At McGrath Elementary up in Michigan we were learning a lesson no other generation of children had ever been taught. Our school was new and the paint smelled fresh and the metal trim of the windows shined even on the innumerable gray days. The desks we had been given had separate chairs and glassy Formica tops and our books had stiff bindings with rich paper smells.
I loved school as a boy and I was especially happy when there were deviations from daily lessons. Consequently, I was excited when a teaching assistant rolled a film projector into the back of the room. A screen was pulled up and hooked on a three-legged stand and Mrs. Hagemeister was acting very serious. I did not know what we were about to see, but I knew my classmates and I were certain to be a part of something important. After the projector had been plugged in and the screen scooted to the front of the classroom, Mrs. Hagemeister spoke to us in a tone of voice I had not heard all year.
"Class, you are about to watch a short film from the government, but you should think of this as a lesson and it might be the most important lesson you ever learn."
Her words immediately excited my imagination and I wondered what magical door was about to be open to me. Instead, my eagerness was about to be smothered in a darkness I was to share with my entire generation.
"Children, you all know already about war. Many of your fathers haven't been back from the war for much more than a decade. There are always people who start wars and we have to be prepared. That's what you should be thinking about when you watch this movie."
Mrs. Hagemeister, matronly and tall with her hair born up in a net, walked silently to the wall switch and turned off the lights and in the back of the room the assistant clicked the toggle on the projector to cast a cone of light toward the screen. We listened to the whirring of the un-spooling film sprockets and watched the leader count down. There was a title on the screen that I don't remember exactly, but I think it referenced school safety in the nuclear era. A formal male baritone made vague references to politics and government disagreements and powerful new weapons in the world.
I lost track of what the narrator was saying and was drawn into the strangest scenes a child might have ever encountered. A classroom of students just like ours was shown taking instructions from their teacher who told them to do something like "drop, roll, and curl" under their desks. A siren wailed in the background and then there was a mushroom cloud rising darkly from the earth. I did not sleep much for many days.
In those days we lived in an 850 square foot house surrounded by other families that had come up from the south to work in the car factories of Michigan. Daddy and Ma did not worry much about nuclear weapons and all of the bright and waxed vehicles and new homes made them believe they were going to prosper even though he was a laborer and she made $51 a week as a waitress and neither had finished high school. The electricity bill was of greater concern than international politics. Our house had been built in a flat spot under the approach to the airport and at night as I lay in bed I heard the prop-driven airplanes feathering their engines to land. I never paid them any attention until I started watching the war movies that began showing up on television.

**STUDY MATERIAL:**
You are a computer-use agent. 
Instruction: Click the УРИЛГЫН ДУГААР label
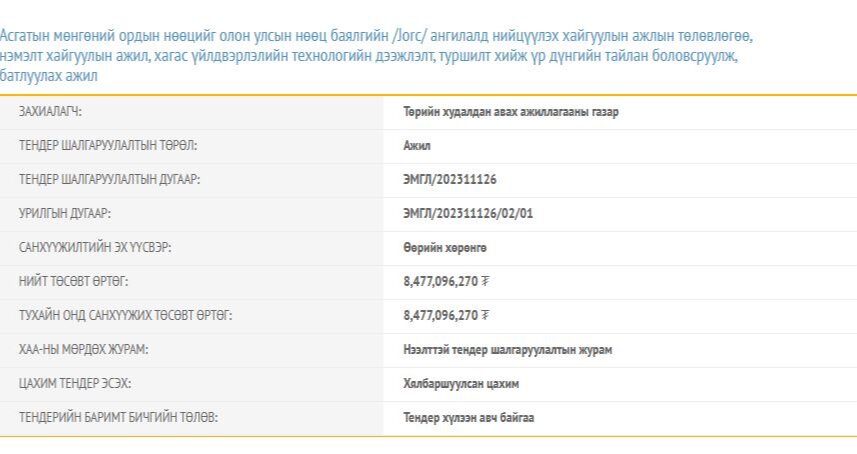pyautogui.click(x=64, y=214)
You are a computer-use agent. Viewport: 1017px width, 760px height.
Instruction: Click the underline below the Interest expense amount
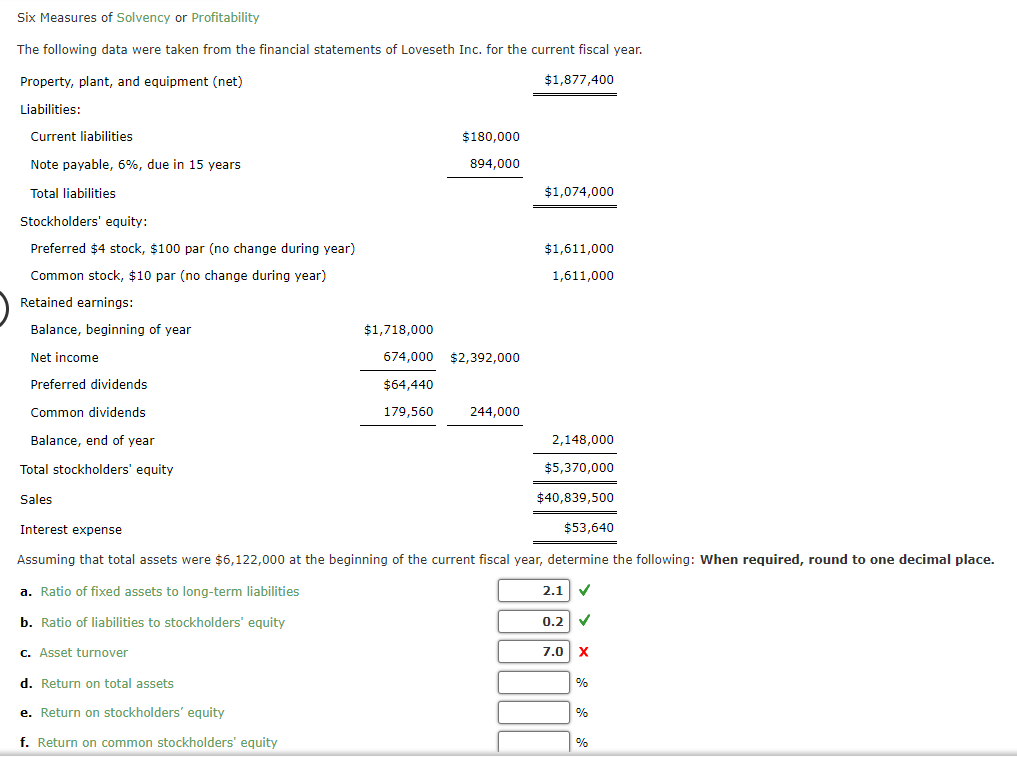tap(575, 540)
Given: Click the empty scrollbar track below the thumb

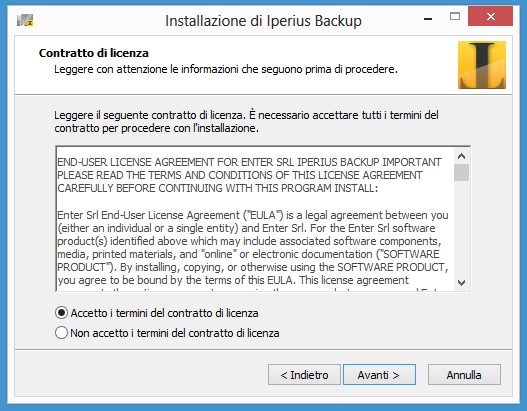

**WHAT THIS EXERCISE ASKS:**
a: In its opening paragraph, the passage describes several things at McGrath Elementary. List each one and what the passage says about it.
b: Retype the passage, starting at "I loved school" and ending at "heard all year.".

**WRITTEN RESPONSES:**
a:
- The paint: it smelled fresh.
- The metal trim of the windows: it shined even on the innumerable gray days.
- The desks: they had separate chairs and glassy Formica tops.
- The books: they had stiff bindings with rich paper smells.

b:
I loved school as a boy and I was especially happy when there were deviations from daily lessons. Consequently, I was excited when a teaching assistant rolled a film projector into the back of the room. A screen was pulled up and hooked on a three-legged stand and Mrs. Hagemeister was acting very serious. I did not know what we were about to see, but I knew my classmates and I were certain to be a part of something important. After the projector had been plugged in and the screen scooted to the front of the classroom, Mrs. Hagemeister spoke to us in a tone of voice I had not heard all year.